Rappelons que, le 29 mai, Pierre Estoup, l'un des trois arbitres de l'affaire Tapie, avait également été mis en examen pour “escroquerie en bande organisée”. Ce que la justice cherche à établir, c’est où commencerait et où finirait précisément cette fameuse “bande organisée”, qui a tout de même permis d'accorder à Bernard Tapie une somme faramineuse, si d’autres personnes que l’homme d’affaires en auraient également bénéficié et, dans l’affirmative, à quelle hauteur.
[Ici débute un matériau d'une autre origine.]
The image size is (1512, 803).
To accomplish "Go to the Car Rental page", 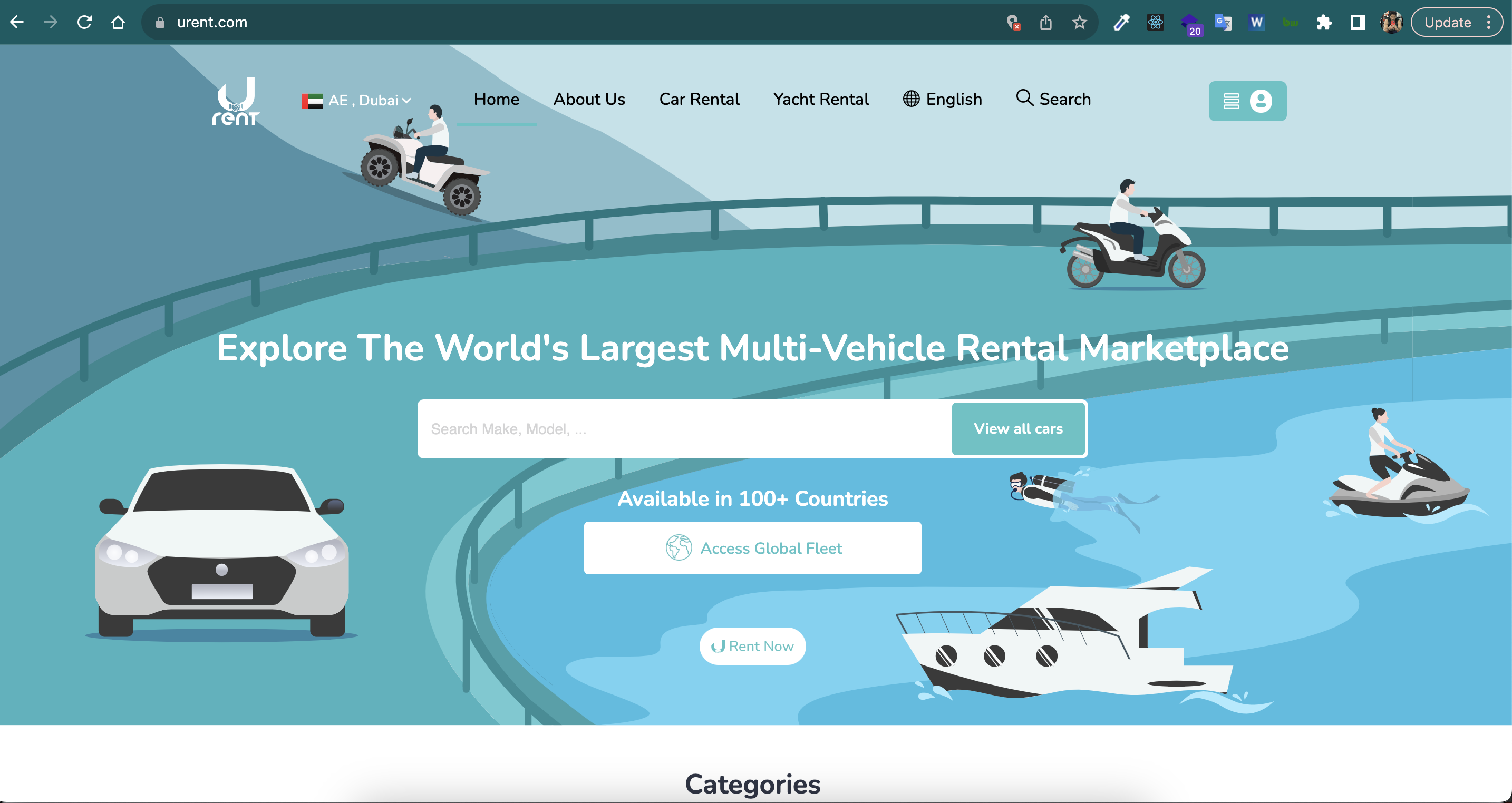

“Il n'y a personne en France connaissant l'État qui puisse soutenir que ça n'a pas été approuvé au plus haut sommet de l'État, sans que le président de la République lui-même ait donné son approbation, son feu vert”, avait indiqué à ce sujet il y a quelques jours François Bayrou, pour qui cette affaire est l'“une des plus graves de la Ve République”. “Il y a un très fort soupçon d'une manœuvre organisée au sein même de l'État, une manœuvre concertée, réfléchie, voulue, approuvée pour qu'on détourne une somme colossale, plus de 400 millions d'euros, pour l'apporter aux fins que vous savez”, avait ajouté le président du MoDem. A ce stade, le mot qui revient sans cesse pour qualifier M. Richard est bien le mot “fusible”. A tort ou à raison. En tout cas, cette fois, ce ne sont pas des arbitres qui trancheront.